Wednesday, 7 March 2012

EU wants quotas for women in boardrooms

The EU is planning a directive to enforce quotas of women in boardrooms.

The EU Justice Minister, Viviane Reding, says:
It’s no secret that in countries where there are legal quotas, the figures have grown substantially.

In countries without obligatory quotas, progress is slow. I think we’re slowly running out of patience everywhere in Europe. I am not a fanatic about quotas ... but I like the results quotas bring out.
Of course the number of women in boardrooms increases when you pass a law forcing companies to have minimum numbers of women on their boards - it would be illegal not to.  The question is: has it actually improved the performance of the company or is success only measured in the level of compliance with someone's ideology?

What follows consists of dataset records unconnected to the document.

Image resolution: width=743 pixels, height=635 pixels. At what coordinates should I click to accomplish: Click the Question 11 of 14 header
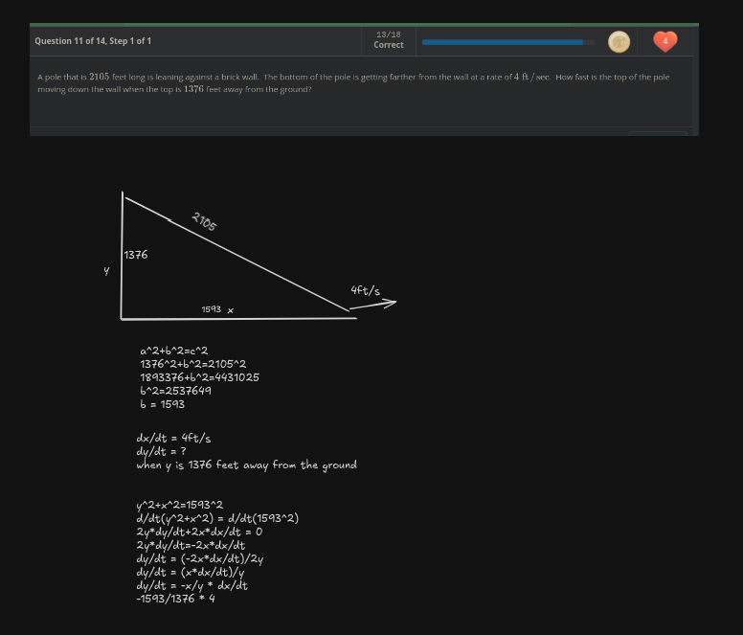tap(93, 41)
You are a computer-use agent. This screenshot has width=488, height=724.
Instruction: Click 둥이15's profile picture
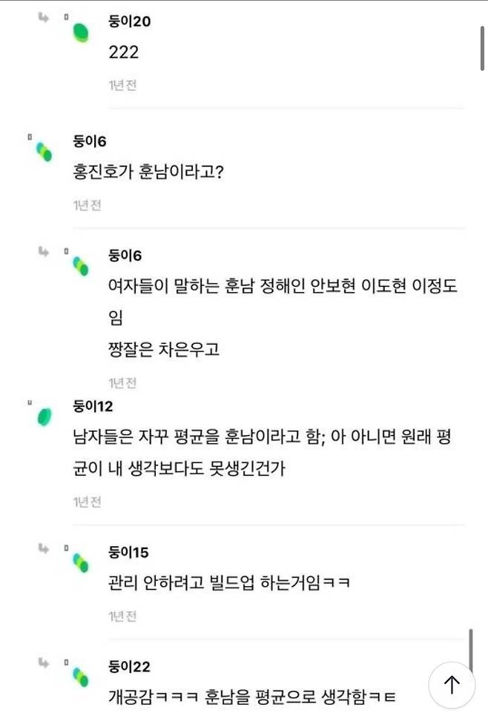pyautogui.click(x=80, y=562)
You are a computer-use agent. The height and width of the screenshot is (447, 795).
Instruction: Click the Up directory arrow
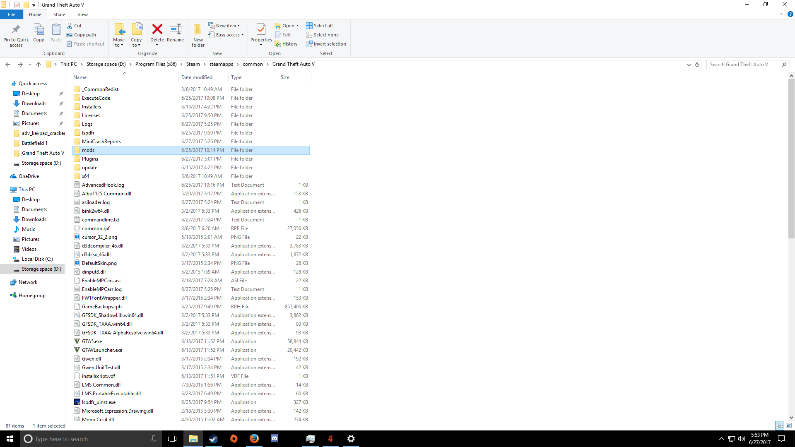(39, 64)
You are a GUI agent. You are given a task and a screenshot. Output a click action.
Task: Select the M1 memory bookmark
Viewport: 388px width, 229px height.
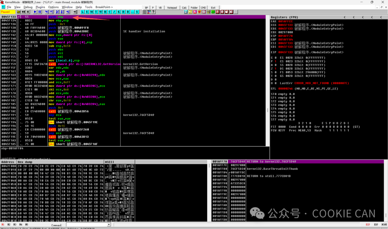coord(3,224)
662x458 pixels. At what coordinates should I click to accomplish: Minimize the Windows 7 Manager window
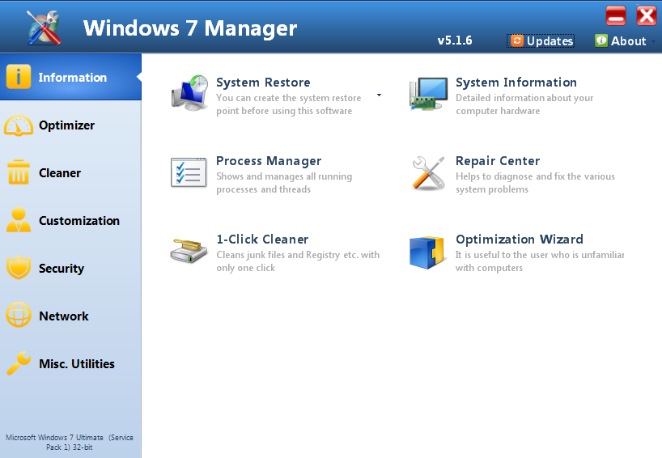coord(616,15)
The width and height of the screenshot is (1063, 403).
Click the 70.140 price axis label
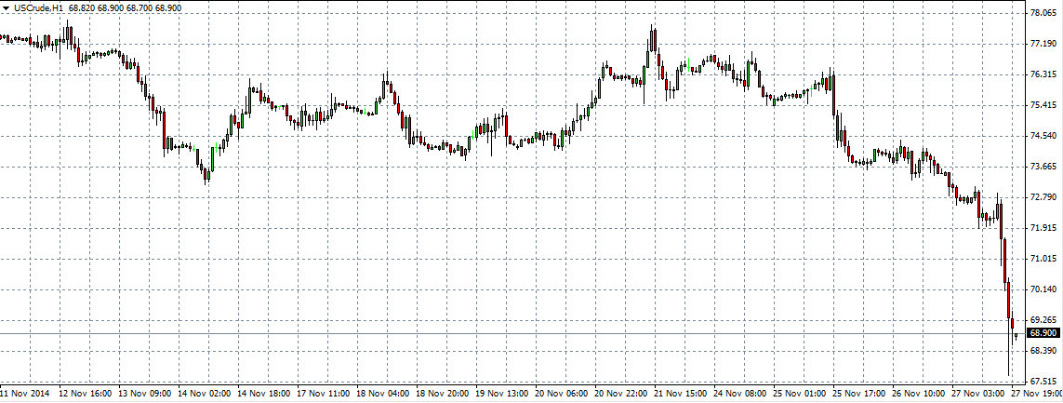click(x=1043, y=289)
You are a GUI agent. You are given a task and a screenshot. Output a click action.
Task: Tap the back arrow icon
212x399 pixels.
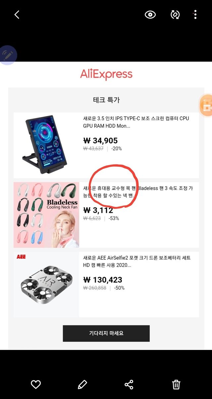17,15
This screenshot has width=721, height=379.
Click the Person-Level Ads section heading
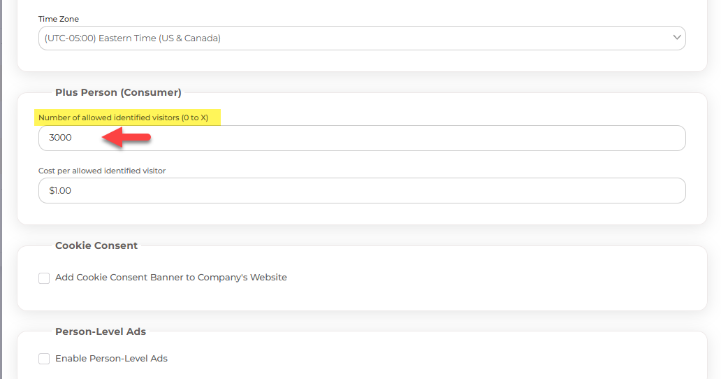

Without considering any other factors, statistically there should be more women than men in the boardroom in the UK because there are a couple of percent more women than men.  But it isn't just down to demographics, there are a whole load of other factors that affect the number of women in boardrooms or just in business as a whole.

It is only relatively recently that women have gained equal status to men before the law and that society has changed to accept women forging a career instead of staying at home.  Two centuries ago, a woman could be a man's property through slavery and men had a common law right to beat their wives for not doing as they were told.

A century ago, women were housewives and men were workers.  The war changed that and ¾ of a century ago, it was less uncommon for a woman to have a job.  The anti-establishmentarianism and liberalism of the 60s changed the world again and ½ a century ago young women largely did what they wanted on a personal level.  A ¼ of a century ago the likes of Body Shop and Ann Summers bosses, Anita Roddick and Jacqueline Gold, showed the world that women were perfectly capable of running multi-million pound global brands.

Things have come on in leaps and bounds in historical terms but it will take decades - if not centuries - before women are naturally on a level playing field.  If they ever are.  This isn't necessarily a bad thing because it's much better for this level playing field to be a natural thing rather than something created by legislation.  It's much better that people instinctively think women are equally capable and valuable because the thought doesn't occur to them that they wouldn't be, rather than trying to force them to think that way by making laws to tell them they should.

If this law is passed, every woman that's appointed to a board to fill a quota will be left wondering if she is there on merit or to make up the numbers and in a great many cases it'll be the latter.  Is that advancing the cause of equality for women?